Max Loss Limit

The max loss is the absolute floor of your account from initial capital. Once reached, the evaluation ends permanently. Here's how it works.

What is the max loss limit?

The max loss limit is the absolute loss ceiling measured from your initial capital. It never moves, never changes, and never resets throughout the evaluation.
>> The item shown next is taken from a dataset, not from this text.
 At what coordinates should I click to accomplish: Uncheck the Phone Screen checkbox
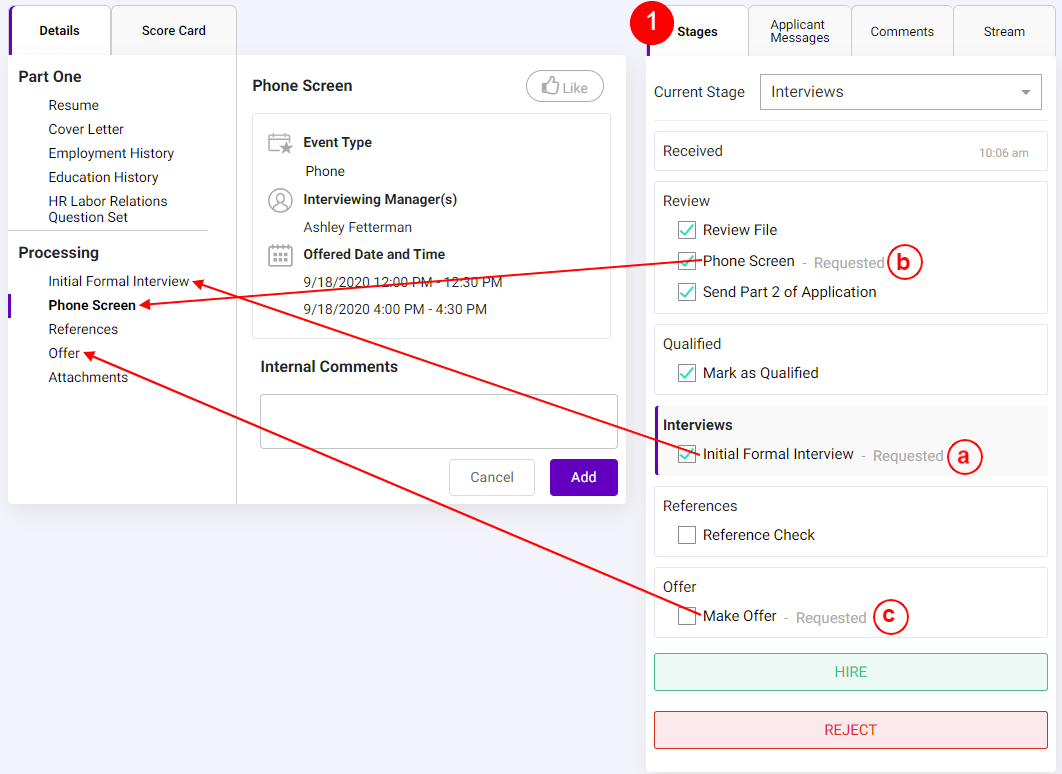686,261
The moment your live equity drops below this floor, the account is breached and trading is permanently disabled.

How it's calculated

max_loss_floor = initial_capital − max_loss_limit

This floor is fixed for the entire life of the account.

Worked example — Sprint 50K

Setup

Account: Sprint 50K · Initial capital: $50,000 · Max loss: $5,000

Max loss floor = $50,000 − $5,000 = $45,000 (fixed forever)
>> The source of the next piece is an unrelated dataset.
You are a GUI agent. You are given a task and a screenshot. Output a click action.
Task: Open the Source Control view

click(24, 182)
Scenario — multi-day drawdown

Day 1: you make +$1,500. Equity = $51,500.

Day 2: you lose −$2,000. Equity = $49,500.

Day 3: you lose −$3,000. Equity = $46,500.

Day 4: you open a position that goes to −$1,800 unrealized. Live equity = $44,700.
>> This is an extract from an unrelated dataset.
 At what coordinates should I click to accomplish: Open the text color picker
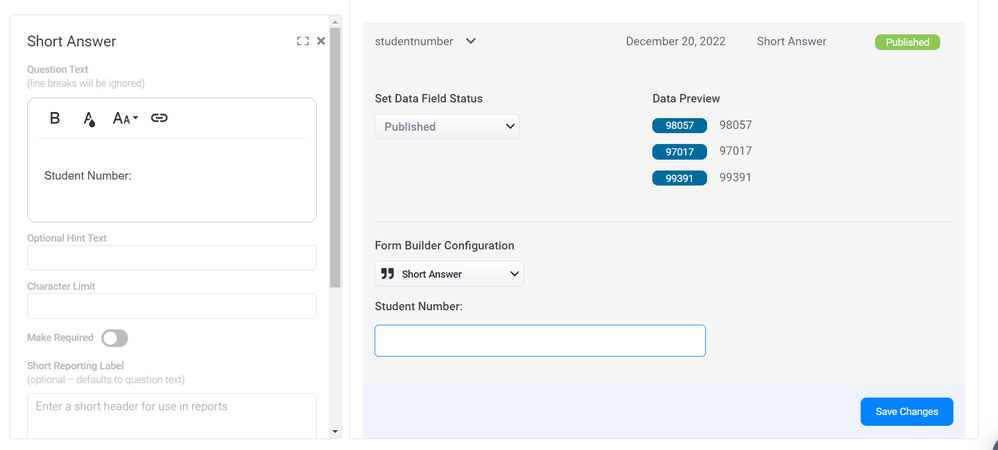point(89,119)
$44,700 < $45,000 → BREACH. Position force-closed, account permanently breached.

Key differences with daily loss

PropertyDaily LossMax Loss
ReferenceDaily start equityInitial capital
ResetsEvery day at 00:00 UTCNever
RecoverableYes (next day)No
Applies toClassic, DisciplineAll accounts

What counts toward max loss

Both realized losses (closed trades) and unrealized losses (open position PnL) count in real time. The system uses your live equity, not just your balance.

Why max loss never moves

This is the absolute boundary of the simulation. It's the maximum capital at risk for the simulated account. Without it, traders could theoretically lose unlimited amounts. The fixed ceiling protects the integrity of the evaluation framework.